BERLIN, 15.07.2022 – Seit der Veröffentlichung im vergangenen Jahr werden jeden Monat weitere Fälle bestätigt, in denen Personen mit der Software Pegasus ins Visier genommen wurden. Dennoch haben Regierungen versäumt, angemessen auf die Enthüllungen zu reagieren.

Markus N. Beeko, Generalsekretär von Amnesty International in Deutschland, sagt: „Ein Jahr nach den Enthüllungen des Pegasus-Projekts steht fest: die Staatengemeinschaft hat bislang versagt, den illegalen Einsatz von Spähsoftware zu unterbinden und Menschenrechtsverteidiger*innen und bedrohte Journalist*innen weltweit zu schützen. Das ist ein Armutszeugnis. Im vergangenen Jahr hat das Amnesty Security Lab immer wieder weitere Fälle von rechtswidriger Überwachung mit invasiven digitalen Spähprogrammen aufgedeckt. Die Behauptung von Spähsoftwareanbietern, ihre Programme kämen ausschließlich zur Bekämpfung von Terror und organisierter Kriminalität zum Einsatz, ist vielfach widerlegt. Das Ausspionieren, Einschüchtern und Unterdrücken von unabhängigen Journalist*innen, Menschenrechtsverteidiger*innen oder Anwält*innen mithilfe von Spähprogrammen wie Pegasus findet tausendfach und weltweit statt: die Repression der Zivilgesellschaft durch Spähsoftware hat System und ist ein weltweites Geschäft.“

Staaten sind gemäß dem Völkerrecht verpflichtet, nicht nur die Menschenrechte zu achten, sondern auch Menschenrechtsverstöße durch Dritte – einschließlich Privatunternehmen – zu verhindern.

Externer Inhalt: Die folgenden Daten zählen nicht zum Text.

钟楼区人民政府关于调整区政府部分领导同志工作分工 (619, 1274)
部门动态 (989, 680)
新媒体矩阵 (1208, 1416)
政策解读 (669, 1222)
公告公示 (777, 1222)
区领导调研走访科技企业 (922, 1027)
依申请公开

„Die Bundesregierung hat sich im Koalitionsvertrag zu strenger Regulierung von Überwachungssoftware und Quellen-Telekommunikationsüberwachung verpflichtet, wie auch ausdrücklich gegen die Weitergabe von Überwachungstechnologien an repressive Regime ausgesprochen. Nun gilt es diesen Bekenntnissen auch Taten folgen zu lassen: Dazu gehört die aktive Unterstützung für ein weltweites Moratorium des Handels mit Überwachungssoftware wie auch die transparente Aufarbeitung des Einsatzes von Pegasus-Varianten durch deutsche Behörden. Für die Zukunft braucht es verbindliche, rechtstaatlich abgesicherte Regeln – sowohl für den Erwerb von Spähsoftware, als auch für ihren Einsatz. Es darf nicht sein, dass der Staat Sicherheitslücken nicht beseitigt und für diese sogar bezahlt, so dass digitale Endgeräte und digitale Infrastruktur gefährdet werden. Es darf auch nicht sein, dass Steuergelder an Unternehmen wie die NSO Group fließen, die für systematische Menschenrechtsverletzungen weltweit verantwortlich sind und ihre menschenrechtlichen Sorgfaltspflichten eklatant und mutwillig verletzen“, fordert Markus N. Beeko.

Hintergrund

Das Pegasus-Projekt ist ein gemeinsames Rechercheprojekt der Medienorganisation Forbidden Stories und Amnesty International, an dem sich Journalist*innen aus 17 Medienorganisationen in zehn verschiedenen Ländern beteiligten. Das Security Lab von Amnesty International bestätigte anhand modernster forensischer Untersuchungen und Recherchemethoden vorliegende Nachweise darüber, dass weltweit zahlreiche Mobiltelefone mit der Spionagesoftware Pegasus infiziert wurden.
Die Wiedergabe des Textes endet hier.